By Arjay L. Balinbin, Reporter
THE Department of Information and Communications Technology (DICT) said the rules governing the shared use of telecommunications towers will be issued by next week.
In a phone interview on Monday, DICT Undersecretary Eliseo M. Rio, Jr. said the “final” version of the common tower policy will be out by “mid-January.”
“Estimate pa lang ’yun (That’s just an estimate),” he added.
Mr. Rio told reporters on Dec. 19 that DICT Secretary Gregorio B. Honasan II wants the policy issued as soon as possible as the government targets to put up 3,000 common towers this year.
“’Yun ngayon ang inaapura ni Sec. Honasan… Actually may mga comments na nakuha sa stakeholders at pina-finalize na ngayon. Inabutan lang ng mga holidays,” he said when asked for an update regarding the draft policy.
(That’s what Sec. Honasan is rushing to finish. Actually, there are still comments from stakeholders that are being finalized.
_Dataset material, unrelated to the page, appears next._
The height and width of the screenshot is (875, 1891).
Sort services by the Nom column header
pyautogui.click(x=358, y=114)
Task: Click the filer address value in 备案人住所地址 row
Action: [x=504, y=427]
They got caught up by the holidays.)
Asked if the policy will include a provision that limits the number of companies that will operate common towers, he said the agency is looking at three options. “Well, sa tatlong options nandoon ’yung walang limit, lima lang, and seven.”
(Of the three options, there’s one without limit, five and seven.)
He added that currently there are only four companies that have secured permits to operate such as ISOC edotco Towers, Inc., which is a joint venture of local company ISOC Infrastructure, Inc. and Malaysia’s edotco Group Sdn Bhd; Aboitiz InfraCapital, Inc.; LCS Holdings, Inc.; and American Tower Corp.
The concept of tower sharing is being pushed by the DICT to improve tower density, which it said is one of the lowest in the region at 4,000 subscribers per tower. Allowing common towers means more than one telco can use a single tower, thereby increasing the number of subscribers being served by each tower.
The DICT started work on a new common tower policy in 2018 after opposition to an earlier draft presented by Presidential Adviser Ramon P. Jacinto. This version limited the number of companies that may build towers, and barred network operators from building their own, which stakeholders contested.
In a stakeholders’ meeting held in August last year, the department presented initial ideas that it wants to include in the policy, such as a requirement that towers be built within a given radius apart from one another.
Other proposals are to require telcos to submit an annual tower rollout plan to tower companies, and subsidies for towers that will be built in missionary areas. Government support is also guaranteed only for towers that will be built by independent tower companies to facilitate infrastructure sharing.